But others are not so faint of heart or weak of stomach as I, and have done a sterling job of pointing out the essential vileness of the event. Here are excerpts to whet your appetite, but in each case go read, as the kids say, the whole thing.
Juan Cole provides a pictorial commentary on Bush Minor’s relationship with the US Constitution and says:
Bush has sworn an oath to uphold the US Constitution. He won’t. But Congress can. It should insist that the sunset provisions of the so-called “Patriot Act” (which should be called the “Abrogation of the Constitution Act”) be allowed to expire in 2005 and that the extremely dangerous “Patriot Act II” be completely rolled back. Republicans who care about the Constitution should join Democrats who care about the Constitution in putting a stake through the heart of this abomination. A noble 200-year-old experiment in civil liberties and democracy, for which US troops are giving their lives, must not be ended by a single act of terrorism and a clique of authoritarians in Washington.

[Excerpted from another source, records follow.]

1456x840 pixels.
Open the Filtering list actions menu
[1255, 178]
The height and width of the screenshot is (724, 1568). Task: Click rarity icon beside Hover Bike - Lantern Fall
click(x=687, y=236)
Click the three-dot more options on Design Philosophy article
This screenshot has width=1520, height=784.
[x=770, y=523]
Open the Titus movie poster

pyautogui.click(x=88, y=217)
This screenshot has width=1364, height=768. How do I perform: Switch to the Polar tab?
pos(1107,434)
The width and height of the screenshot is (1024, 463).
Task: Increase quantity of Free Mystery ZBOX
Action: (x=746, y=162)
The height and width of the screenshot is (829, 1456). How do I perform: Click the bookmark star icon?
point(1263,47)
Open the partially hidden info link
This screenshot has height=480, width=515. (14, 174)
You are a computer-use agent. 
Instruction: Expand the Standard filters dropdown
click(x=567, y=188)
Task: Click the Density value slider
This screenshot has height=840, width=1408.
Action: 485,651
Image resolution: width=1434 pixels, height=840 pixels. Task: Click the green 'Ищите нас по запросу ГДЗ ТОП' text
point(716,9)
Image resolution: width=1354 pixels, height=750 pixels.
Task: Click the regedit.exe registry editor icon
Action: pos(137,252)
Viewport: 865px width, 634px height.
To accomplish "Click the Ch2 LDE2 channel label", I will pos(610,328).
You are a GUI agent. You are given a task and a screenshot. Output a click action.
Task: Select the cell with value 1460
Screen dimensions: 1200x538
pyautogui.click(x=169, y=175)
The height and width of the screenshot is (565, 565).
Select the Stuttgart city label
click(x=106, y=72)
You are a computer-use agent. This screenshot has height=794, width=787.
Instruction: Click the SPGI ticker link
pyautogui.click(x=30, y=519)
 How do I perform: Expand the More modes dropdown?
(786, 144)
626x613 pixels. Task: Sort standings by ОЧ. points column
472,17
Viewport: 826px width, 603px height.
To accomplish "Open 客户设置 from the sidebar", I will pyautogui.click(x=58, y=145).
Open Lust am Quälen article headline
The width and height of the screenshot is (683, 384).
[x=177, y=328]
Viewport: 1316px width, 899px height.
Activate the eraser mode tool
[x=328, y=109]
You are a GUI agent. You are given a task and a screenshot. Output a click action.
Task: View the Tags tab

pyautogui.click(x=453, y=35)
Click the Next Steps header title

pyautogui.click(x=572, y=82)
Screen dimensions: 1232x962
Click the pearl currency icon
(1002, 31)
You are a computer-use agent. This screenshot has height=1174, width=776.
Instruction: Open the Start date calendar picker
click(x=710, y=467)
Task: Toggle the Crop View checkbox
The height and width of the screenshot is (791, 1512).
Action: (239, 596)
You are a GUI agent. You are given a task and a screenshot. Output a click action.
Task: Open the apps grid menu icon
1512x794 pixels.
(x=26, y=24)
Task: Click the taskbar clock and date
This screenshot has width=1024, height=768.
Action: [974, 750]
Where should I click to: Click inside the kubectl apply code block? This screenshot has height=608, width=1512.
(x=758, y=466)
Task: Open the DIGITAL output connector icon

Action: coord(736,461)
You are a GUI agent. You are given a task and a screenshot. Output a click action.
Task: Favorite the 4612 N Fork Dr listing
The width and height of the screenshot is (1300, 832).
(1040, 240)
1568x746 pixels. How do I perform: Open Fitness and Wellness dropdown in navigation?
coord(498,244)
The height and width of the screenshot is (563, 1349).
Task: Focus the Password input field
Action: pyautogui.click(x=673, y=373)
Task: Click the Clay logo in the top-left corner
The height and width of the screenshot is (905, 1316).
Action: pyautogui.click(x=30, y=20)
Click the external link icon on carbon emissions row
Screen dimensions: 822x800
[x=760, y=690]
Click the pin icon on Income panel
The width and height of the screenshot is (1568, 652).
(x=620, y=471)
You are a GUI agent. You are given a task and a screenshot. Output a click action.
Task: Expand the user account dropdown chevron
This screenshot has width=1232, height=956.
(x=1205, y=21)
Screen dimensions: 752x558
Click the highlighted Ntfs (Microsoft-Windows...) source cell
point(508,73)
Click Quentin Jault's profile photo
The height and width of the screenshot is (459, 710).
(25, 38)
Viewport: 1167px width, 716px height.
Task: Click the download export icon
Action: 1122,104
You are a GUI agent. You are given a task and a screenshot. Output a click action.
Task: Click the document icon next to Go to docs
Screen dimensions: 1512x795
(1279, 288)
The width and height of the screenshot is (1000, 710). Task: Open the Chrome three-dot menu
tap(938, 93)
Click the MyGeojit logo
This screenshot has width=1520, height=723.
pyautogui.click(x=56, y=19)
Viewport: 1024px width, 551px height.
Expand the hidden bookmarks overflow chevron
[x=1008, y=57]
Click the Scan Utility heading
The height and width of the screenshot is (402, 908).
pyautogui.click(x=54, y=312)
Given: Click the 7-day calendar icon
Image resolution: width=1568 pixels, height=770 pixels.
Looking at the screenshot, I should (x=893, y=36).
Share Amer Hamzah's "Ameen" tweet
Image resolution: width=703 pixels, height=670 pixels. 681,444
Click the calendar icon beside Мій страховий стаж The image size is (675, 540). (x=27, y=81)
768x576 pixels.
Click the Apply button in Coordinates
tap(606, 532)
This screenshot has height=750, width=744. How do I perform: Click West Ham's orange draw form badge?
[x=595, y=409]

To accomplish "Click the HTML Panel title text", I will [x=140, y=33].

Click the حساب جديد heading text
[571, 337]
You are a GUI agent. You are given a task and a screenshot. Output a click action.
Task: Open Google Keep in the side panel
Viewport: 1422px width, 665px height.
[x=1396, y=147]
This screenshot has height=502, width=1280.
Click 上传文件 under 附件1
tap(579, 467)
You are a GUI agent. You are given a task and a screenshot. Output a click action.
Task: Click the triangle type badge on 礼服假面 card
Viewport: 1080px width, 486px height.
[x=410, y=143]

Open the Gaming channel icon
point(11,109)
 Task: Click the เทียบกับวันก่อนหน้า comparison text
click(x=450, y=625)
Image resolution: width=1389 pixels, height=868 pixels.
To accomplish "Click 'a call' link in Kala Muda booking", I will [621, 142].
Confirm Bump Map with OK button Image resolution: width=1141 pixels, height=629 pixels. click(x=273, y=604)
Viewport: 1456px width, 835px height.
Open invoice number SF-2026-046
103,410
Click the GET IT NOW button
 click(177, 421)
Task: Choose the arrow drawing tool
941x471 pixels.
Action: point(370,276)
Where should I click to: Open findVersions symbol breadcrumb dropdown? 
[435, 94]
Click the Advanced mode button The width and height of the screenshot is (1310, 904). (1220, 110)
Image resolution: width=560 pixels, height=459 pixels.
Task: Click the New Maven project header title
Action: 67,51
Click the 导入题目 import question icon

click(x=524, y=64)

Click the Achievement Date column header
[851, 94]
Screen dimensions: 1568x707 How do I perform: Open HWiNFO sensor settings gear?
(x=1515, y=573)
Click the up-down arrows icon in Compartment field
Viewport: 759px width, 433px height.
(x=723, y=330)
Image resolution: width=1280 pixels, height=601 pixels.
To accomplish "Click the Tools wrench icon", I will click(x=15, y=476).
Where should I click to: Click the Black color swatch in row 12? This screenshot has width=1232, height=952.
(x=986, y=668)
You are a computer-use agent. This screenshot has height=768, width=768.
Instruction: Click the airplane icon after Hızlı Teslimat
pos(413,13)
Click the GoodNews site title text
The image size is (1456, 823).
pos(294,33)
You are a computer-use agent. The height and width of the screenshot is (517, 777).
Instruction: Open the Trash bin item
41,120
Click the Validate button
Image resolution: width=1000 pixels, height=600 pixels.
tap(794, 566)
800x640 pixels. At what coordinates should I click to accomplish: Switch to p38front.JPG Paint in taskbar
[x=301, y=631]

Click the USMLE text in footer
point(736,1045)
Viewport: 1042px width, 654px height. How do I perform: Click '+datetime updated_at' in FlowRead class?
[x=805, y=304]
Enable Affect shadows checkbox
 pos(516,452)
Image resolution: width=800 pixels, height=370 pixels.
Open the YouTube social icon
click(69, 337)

Bush’s speech was about bringing liberty to the rest of the world. Let’s see if he can first do something to restore to the American public the liberties we enjoyed, as free men and women, until 2001. Let’s see if he can bring US government policies back into alignment with the Geneva Conventions and other international law on human rights, to which the US is signatory. Only then would he have earned the right to even think about trying to extend liberty to others.
Brad Leiter points out that Bush’s speech amounted to the declaration of World War III:
Very dark days lie ahead for humanity. On the most charitable (and implausible) interpretation, the talk about freedom is genuine. Even so, the idea that a single country would take it upon itself to “free” all those countries ruled by tyrannies would promise a global holocaust and bloodbath of unimaginable proportions.
On the more realistic interpretation, the talk about freedom is pure rhetorical pretense: the nation that enthusiastically supported tyrants and butchers in Indonesia, in Guatemala, in the Philippines, in Iran and Chile and Brazil and the list goes on; the nation that, today, does business with tyrants and monsters in the Central Asian Republics, in Saudi Arabia, in Pakistan, and elsewhere; this nation’s profession of a commitment to “freedom” is a worldwide joke–a particularly sick joke coming from an Administration staffed by many of the architects and servants of the horrors just noted.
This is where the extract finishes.